SET PROBLEM: Continue the StoneDB TPC-H import guide from the point where it stops.

TEXT TO READ:
:::::
5. Import table schemas and data

Import table schemas.

mysql> create database tpch;
mysql> source /data/tpc-h/stonedb/dss_stonedb.ddl  # Modify the value of the PATH parameter to be the path to the TPC-H tool.

Import data.

You can directly import tables part, region, nation, customer, and supplier. For tables lineitem, orders, and partsupp, we recommend that you use a script such as split_file2db.sh to split them before the import.

# Import data to StoneDB.
mysql -uroot -pxxxx -hxx.xx.xx.xx -P3306 --local-infile -Dtpcd -e "load data local infile '/data/tpc-h/stonedb/part.tbl' into table part fields terminated by '|';"
mysql -uroot -pxxxx -hxx.xx.xx.xx -P3306 --local-infile -Dtpcd -e "load data local infile '/data/tpc-h/stonedb/region.tbl' into table region fields terminated by '|';"
mysql -uroot -pxxxx -hxx.xx.xx.xx -P3306 --local-infile -Dtpcd -e "load data local infile '/data/tpc-h/stonedb/nation.tbl' into table nation fields terminated by '|';"
mysql -uroot -pxxxx -hxx.xx.xx.xx -P3306 --local-infile -Dtpcd -e "load data local infile '/data/tpc-h/stonedb/customer.tbl' into table customer fields terminated by '|';"
mysql -uroot -pxxxx -hxx.xx.xx.xx -P3306 --local-infile -Dtpcd -e "load data local infile '/data/tpc-h/stonedb/supplier.tbl' into table supplier fields terminated by '|';"

#! /bin/bash

shopt -s expand_aliases
source ~/.bash_profile
# Obtain the .tbl files and the corresponding table names.
sql_path=/data/tpc-h/stonedb/
# split_tb=$(ls ${sql_path}/*.ddl)
# Files to split.
split_tb=(lineitem orders partsupp)
# split_tb=(customer nation supplier part region)
# split_tb=(part nation)
# Split settings.
# The interval (number of rows) for splitting.
:::::
DATASET EXCERPTS:
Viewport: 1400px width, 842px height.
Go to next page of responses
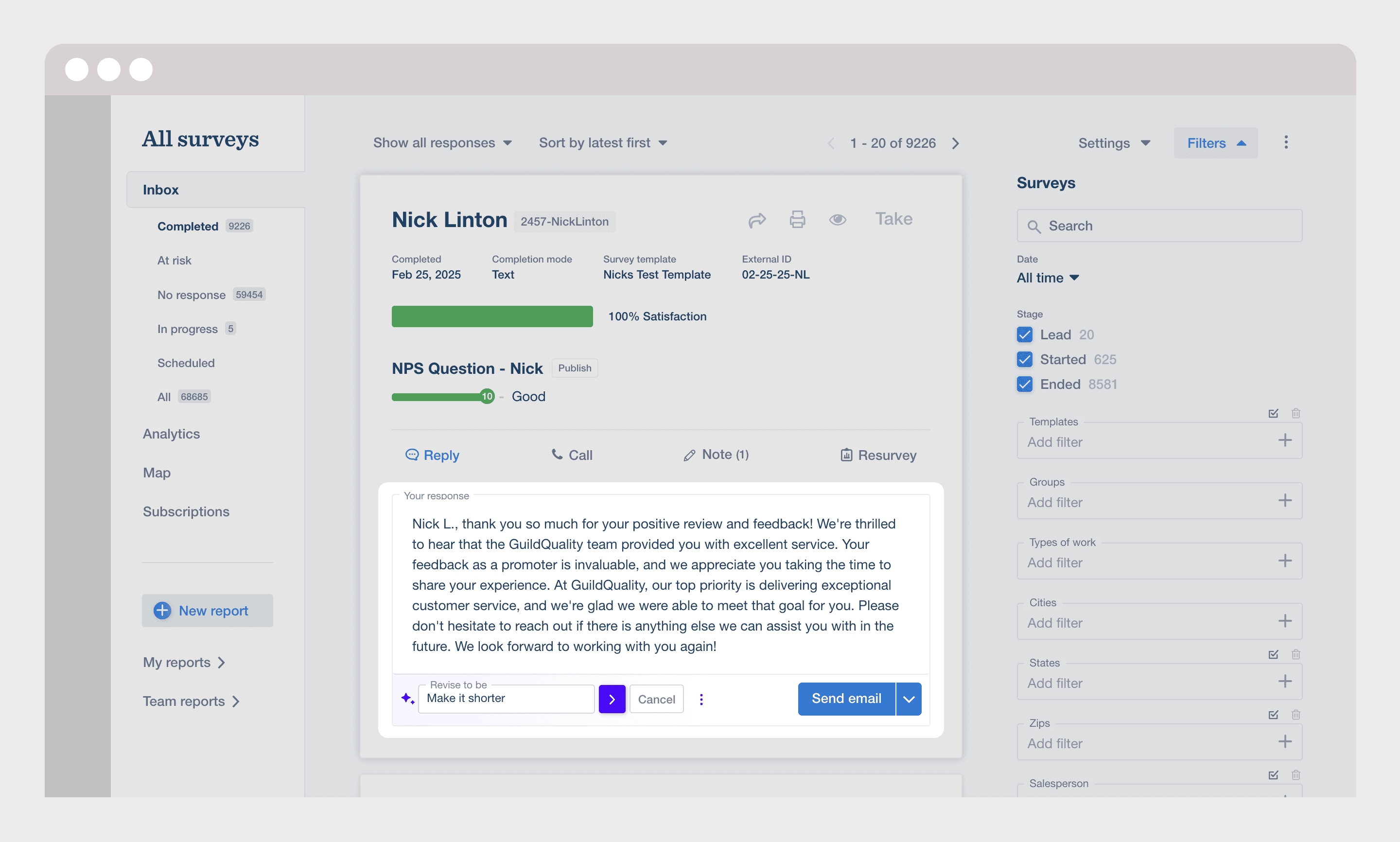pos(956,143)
:::::
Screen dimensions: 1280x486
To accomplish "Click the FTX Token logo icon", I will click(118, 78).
:::::
TASK RESULT:
line=1000000  

# Database configuration.
db_host=192.168.30.102
db_port=3306
db_user=ztpch
db_pwd=******
db=ztpch  




# Split a large SQL file.
function split_file()
{
    for tb_name in ${split_tb[@]}
    do
        echo "$tb_name"
        # Obtain the number of the file before it is split.
        totalline=$(cat $sql_path/$tb_name.tbl | wc -l)
        # echo totalline=$totalline
        a=`expr $totalline / $line`
        b=`expr $totalline % $line` 
        if  [[ $b -eq 0 ]] ;then
            filenum=$a
        else
            filenum=`expr $a + 1`
        fi
        # echo filenum=$filenum
        echo "File $tb_name has $totalline rows of data and needs to be split into $filenum files."


        # Split the file.
        i=1        # Change 38 to 1.
        while(( i<=$filenum ))
        do
                echo "File to split: $tb_name.tbl.$i"
                # The interval for splitting must falls with [min, max] of the original file. 
                p=`expr $i - 1`
                min=`expr $p \* $line + 1`
                max=`expr $i \* $line`
                sed -n "$min,$max"p $sql_path/$tb_name.tbl > $sql_path/$tb_name.tbl.$i
                #echo "This operation does not split the file."
                # Specify the name of the file to split.
                filename=$sql_path/$tb_name.tbl.$i
                echo "$tb_name.tbl.$i is split. File name: $filename"
                # Import data to StoneDB.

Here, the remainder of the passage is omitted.